Doesn't it feel like déjà vu to talk about contracts as a possible pillar of solidarity? Doesn't this mean going back to the very foundations of civil society: the social contract? To be honest, the link between contract and solidarity can no longer be reduced to theories of the social contract. The links between them are even more complex and promising.
For a traditionalist civilist, the contract is not the place for solidarity, but for freedom. Solidarity would be a sign of sentimentalism that would be ill-advised in contract law. As for solidarity, it would be ill-suited to the philosophy that accompanies contract law: market ideology and economic liberalism.

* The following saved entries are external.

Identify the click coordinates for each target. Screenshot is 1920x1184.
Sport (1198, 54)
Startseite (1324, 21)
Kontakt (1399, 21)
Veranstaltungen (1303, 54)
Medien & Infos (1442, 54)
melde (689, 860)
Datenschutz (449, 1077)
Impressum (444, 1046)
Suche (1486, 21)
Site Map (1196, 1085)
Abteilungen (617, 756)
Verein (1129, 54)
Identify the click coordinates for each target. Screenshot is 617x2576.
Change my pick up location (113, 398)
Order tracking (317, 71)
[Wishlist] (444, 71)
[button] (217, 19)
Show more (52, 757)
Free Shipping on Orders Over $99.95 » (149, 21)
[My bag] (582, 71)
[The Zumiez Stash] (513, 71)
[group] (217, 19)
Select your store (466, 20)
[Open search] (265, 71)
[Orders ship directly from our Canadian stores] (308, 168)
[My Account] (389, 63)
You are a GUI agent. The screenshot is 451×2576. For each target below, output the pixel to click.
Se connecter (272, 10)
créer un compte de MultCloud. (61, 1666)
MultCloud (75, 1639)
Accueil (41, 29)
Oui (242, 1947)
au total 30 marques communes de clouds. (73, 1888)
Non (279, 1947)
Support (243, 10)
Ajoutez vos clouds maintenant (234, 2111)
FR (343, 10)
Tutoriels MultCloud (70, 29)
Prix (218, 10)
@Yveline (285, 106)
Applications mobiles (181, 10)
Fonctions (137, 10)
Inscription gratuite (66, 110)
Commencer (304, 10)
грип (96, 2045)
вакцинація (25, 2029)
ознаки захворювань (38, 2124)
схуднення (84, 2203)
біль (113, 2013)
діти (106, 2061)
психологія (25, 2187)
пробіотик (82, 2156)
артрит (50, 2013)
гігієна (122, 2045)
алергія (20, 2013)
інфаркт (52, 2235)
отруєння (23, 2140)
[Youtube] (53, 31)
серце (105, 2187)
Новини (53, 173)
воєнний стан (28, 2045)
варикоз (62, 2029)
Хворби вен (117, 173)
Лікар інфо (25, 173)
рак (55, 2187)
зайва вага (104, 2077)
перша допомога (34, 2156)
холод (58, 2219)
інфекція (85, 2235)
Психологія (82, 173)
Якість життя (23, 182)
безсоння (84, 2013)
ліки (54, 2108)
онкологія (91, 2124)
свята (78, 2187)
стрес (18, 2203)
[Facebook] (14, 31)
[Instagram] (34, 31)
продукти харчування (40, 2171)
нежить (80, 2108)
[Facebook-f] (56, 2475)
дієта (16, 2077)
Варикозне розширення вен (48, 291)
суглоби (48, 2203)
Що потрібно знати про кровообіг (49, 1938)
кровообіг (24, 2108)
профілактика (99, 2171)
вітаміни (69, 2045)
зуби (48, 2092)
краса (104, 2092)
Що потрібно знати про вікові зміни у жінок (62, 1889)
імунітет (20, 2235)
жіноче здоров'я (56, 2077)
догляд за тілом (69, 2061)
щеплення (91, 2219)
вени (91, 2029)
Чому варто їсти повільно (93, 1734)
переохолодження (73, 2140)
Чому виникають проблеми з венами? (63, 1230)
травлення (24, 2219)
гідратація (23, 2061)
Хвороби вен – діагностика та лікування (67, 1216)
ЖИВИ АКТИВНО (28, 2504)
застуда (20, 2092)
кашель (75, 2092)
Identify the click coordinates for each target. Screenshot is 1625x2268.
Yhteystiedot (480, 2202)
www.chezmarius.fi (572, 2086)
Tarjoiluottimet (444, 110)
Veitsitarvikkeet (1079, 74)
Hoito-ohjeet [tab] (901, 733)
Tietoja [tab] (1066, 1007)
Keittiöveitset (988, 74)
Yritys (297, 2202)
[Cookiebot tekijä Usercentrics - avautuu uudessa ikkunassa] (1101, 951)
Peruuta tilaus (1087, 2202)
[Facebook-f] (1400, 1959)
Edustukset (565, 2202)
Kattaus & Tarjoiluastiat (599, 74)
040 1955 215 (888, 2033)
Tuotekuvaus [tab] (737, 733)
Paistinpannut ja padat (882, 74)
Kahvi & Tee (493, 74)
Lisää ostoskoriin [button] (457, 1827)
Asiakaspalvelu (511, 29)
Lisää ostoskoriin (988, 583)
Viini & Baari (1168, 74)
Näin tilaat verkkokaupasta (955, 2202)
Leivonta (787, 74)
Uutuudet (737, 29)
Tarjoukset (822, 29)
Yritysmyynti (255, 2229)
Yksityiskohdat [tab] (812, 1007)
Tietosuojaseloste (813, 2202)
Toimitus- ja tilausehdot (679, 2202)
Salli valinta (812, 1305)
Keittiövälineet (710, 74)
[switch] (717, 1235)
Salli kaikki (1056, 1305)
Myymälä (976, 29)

In truth, this opposition is a caricature. Contracts can be a fruitful meeting place for freedom and solidarity. This contractualization of solidarity is all the more necessary as it responds to the challenges and perverse effects of globalization. The contract is a very useful instrument of internormativity for building a new social bond, a new collective consciousness of solidarity.
The link between contract and solidarity is no longer conflictual, but consensual. One is achieved through the other, and vice versa, in the form of a dialectic. If the obligations and duties of solidarity increasingly irradiate contractual ties, it is also the contract in turn that becomes a driving force for solidarity. To illustrate this point, the author has chosen to approach the question from two complementary angles: solidarity is born and flourishes within the contract; solidarity is born and flourishes through the contract.